Likewise, “Spontaneous Cooperation” is not a phrase that just appears in his incomplete 1949 book, but it also appears in the 1945 version. Furthermore, it is borrowed from Chester Barnard, and does form parts of Mayo’s 1933 writings. Furthermore, Mayo argues that workers are irrational because they are not guided by economic incentives and some of their decisions are non-logical in orientation. Mayo was not a social scientist in the modern sense, but more of a philosopher, whose work bridged several fields. There is considerable evidence to suggest that behavioural economics, a field Mayo would have agreed with and supported, expresses merit in indicating that people are irrational. In addition, individuals view their economic gains through a social prism, a fact supported in the justice literature. Finally, contra to Hanlon, Mayo was not the first to attempt to change the mind of the worker. That could be laid at the feet of Taylor who stressed a mental revolution.

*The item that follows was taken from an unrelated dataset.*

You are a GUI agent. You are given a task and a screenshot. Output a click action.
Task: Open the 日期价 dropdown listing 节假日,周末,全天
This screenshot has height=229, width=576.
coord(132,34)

The book abounds several historical errors and a lack of understanding of even introductory textbook economics and sociology. Here are some examples: John Marshall was already Supreme Justice when the Dartmouth case was adjudicated. This case was important because it created the sanctity of the contract allowing for trust, without such economic exchange would cease to exist and corporation would be in the hands of the government. This ruling was only dissented to by Gabriel Duvall, who may have been the most inconsequential justice in history. Herbert Hoover, Walter Lippman and F.A. Hayek would have found little to agree with. The term neoliberalism is not defined and listing Hoover, Lippman and Hayek as neoliberals ignores the real differences between them. For American liberals, the embrace of Keynes was at the expense of economic planning. Value is not produced by craft, cost, or effort but marginal productivity, contrary to labour value theories. Management is not a parasite, but a coordinator of labour. Specialization is not a position of power, but an economic fact.

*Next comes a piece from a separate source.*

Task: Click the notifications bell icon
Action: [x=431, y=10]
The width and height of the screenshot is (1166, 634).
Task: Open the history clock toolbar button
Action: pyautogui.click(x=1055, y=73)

Here is the irony. There will always be elites. The idea that elites will disappear, and everyone will be equal is a fantastic idea. When Mayo wrote about traditional societies, he was talking about Kings and Chiefs, hardly an equalitarian past. Mayo and Taylor were highly critical of both management and labour, but they blamed management more. They wanted to make the existing elite better. They wanted to make cooperation between management and labour the concern of their work to reduce competition and hatred. I could see why people who lived and wrote between 1856 to 1949 would fear war. The characteristic of a top historian is empathy—the ability to understand the viewpoint of those people in which we disagree. One just wishes that Hanlon combined his insight of worker resistance with a more empathetic view of management. However, despite its limitations, Hanlon’s work is worth a read. It could inspire scholars to examine the labour issue from both the perspective of labour and management history. Both approaches have much to offer each other. I believe Hanlon’s work can begin the process of bridge forming.